En circunstancias como las descritas, uno esperaría que el sentido común primara en la mente de médicos y enfermeras, mandando a callar la bocina de un aparato que traía noticias inquietantes para sus pacientes, pero el personal del hospital no estaba para esas pequeñeces. Era la noticia de la jornada, la llegada a la meta de la carrera de largo aliento de ocho corredores, cuya largada había anunciado el Tribunal Electoral meses atrás.

El nerviosismo que provocaban los comentarios de los presentadores de la TV ayudaba menos, provocando una sensación de ansiedad que invadía el aire y que hacía patente un camillero, con sus “ojalá no haya relajo”, que repitió al menos cuatro veces al pasar por cercanías.

Acostumbrado –por oficio y afición- a analizar situaciones como las descritas, no podía hacerlo con tranquilidad pues el aislamiento sensorial (no miraba la televisión y apenas oía) se magnificaba por el efecto combinado de las medicinas y la fiebre, que cedía apenas y muy lentamente.

No obstante, mi media naranja –atenta a mi evolución y a la de los acontecimientos- estaba mejor informada y me hacía saber que los ánimos de simpatizantes de uno y otro bando aumentaban o decaían en relación directamente proporcional al flujo de datos sobre la diferencia de votos entre los dos primeros lugares.
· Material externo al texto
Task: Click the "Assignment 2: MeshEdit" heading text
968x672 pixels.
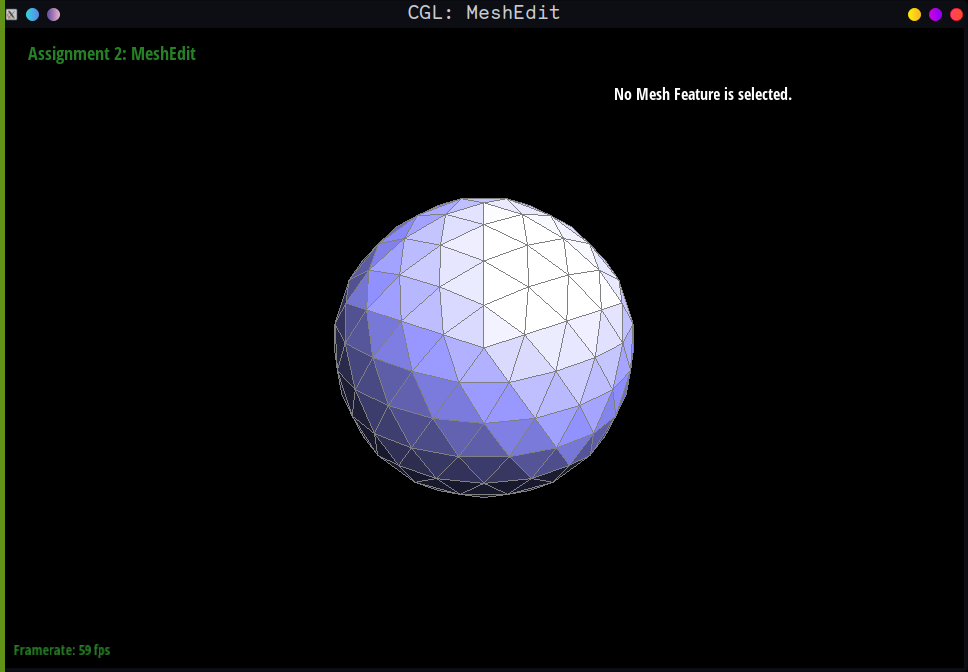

Cuando me dieron de alta a la medianoche, lo único que quería era volver a casa y descansar. Camino de regreso, las calles lucían vacías. Un carro con grandes banderas se cruzó con nosotros en una intersección: no se sabía si celebraba o regresaba decepcionado.

Dos semanas después, con reposo y medicinas, hemos recuperado la salud. Hasta ahora ningún candidato ha reconocido su derrota ni triunfo ajeno. Son las pequeñeces de nuestra democracia. Esas pequeñeces.